** Opening RECORDS FOR THIS TASK block **

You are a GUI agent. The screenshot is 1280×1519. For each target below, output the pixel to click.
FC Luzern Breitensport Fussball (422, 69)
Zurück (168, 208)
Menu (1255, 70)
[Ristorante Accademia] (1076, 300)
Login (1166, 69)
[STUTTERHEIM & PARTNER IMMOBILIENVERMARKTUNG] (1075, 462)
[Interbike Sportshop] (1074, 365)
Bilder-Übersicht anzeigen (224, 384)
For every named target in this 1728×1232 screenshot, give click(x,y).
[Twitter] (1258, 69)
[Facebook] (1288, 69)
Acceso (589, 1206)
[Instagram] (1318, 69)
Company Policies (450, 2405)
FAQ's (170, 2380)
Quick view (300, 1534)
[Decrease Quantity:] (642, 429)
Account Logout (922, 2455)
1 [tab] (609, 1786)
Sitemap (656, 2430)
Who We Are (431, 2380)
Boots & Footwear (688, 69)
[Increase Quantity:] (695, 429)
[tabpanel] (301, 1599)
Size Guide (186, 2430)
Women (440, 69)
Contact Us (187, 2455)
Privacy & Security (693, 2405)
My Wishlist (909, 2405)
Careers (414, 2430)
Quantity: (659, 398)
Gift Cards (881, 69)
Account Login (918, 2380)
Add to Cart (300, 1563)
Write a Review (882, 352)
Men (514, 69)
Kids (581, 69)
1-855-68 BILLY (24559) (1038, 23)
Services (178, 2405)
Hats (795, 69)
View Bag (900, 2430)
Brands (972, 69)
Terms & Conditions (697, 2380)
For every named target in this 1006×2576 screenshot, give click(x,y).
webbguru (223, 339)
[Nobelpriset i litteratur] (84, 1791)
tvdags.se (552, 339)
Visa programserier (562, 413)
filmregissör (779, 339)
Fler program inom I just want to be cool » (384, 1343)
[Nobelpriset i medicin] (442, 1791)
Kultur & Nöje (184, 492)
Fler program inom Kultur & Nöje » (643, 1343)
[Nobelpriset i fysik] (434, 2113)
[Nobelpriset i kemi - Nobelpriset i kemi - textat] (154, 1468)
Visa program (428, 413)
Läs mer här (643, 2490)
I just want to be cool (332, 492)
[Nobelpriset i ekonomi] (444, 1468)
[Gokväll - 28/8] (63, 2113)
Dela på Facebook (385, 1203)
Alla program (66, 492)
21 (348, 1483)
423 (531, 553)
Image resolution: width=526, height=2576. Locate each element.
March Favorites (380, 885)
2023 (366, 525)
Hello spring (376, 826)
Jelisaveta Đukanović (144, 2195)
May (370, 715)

** Closing RECORDS FOR THIS TASK block **

● **EXERCISE INSTRUCTIONS**: A word-for-word copy of the entries, from the first line through the line containing "tvdags.se (552, 339)", is the whole answer.

● **FINISHED TASK**:
You are a GUI agent. The screenshot is 1280×1519. For each target below, output the pixel to click.
FC Luzern Breitensport Fussball (422, 69)
Zurück (168, 208)
Menu (1255, 70)
[Ristorante Accademia] (1076, 300)
Login (1166, 69)
[STUTTERHEIM & PARTNER IMMOBILIENVERMARKTUNG] (1075, 462)
[Interbike Sportshop] (1074, 365)
Bilder-Übersicht anzeigen (224, 384)
For every named target in this 1728×1232 screenshot, give click(x,y).
[Twitter] (1258, 69)
[Facebook] (1288, 69)
Acceso (589, 1206)
[Instagram] (1318, 69)
Company Policies (450, 2405)
FAQ's (170, 2380)
Quick view (300, 1534)
[Decrease Quantity:] (642, 429)
Account Logout (922, 2455)
1 [tab] (609, 1786)
Sitemap (656, 2430)
Who We Are (431, 2380)
Boots & Footwear (688, 69)
[Increase Quantity:] (695, 429)
[tabpanel] (301, 1599)
Size Guide (186, 2430)
Women (440, 69)
Contact Us (187, 2455)
Privacy & Security (693, 2405)
My Wishlist (909, 2405)
Careers (414, 2430)
Quantity: (659, 398)
Gift Cards (881, 69)
Account Login (918, 2380)
Add to Cart (300, 1563)
Write a Review (882, 352)
Men (514, 69)
Kids (581, 69)
1-855-68 BILLY (24559) (1038, 23)
Services (178, 2405)
Hats (795, 69)
View Bag (900, 2430)
Brands (972, 69)
Terms & Conditions (697, 2380)
For every named target in this 1006×2576 screenshot, give click(x,y).
webbguru (223, 339)
[Nobelpriset i litteratur] (84, 1791)
tvdags.se (552, 339)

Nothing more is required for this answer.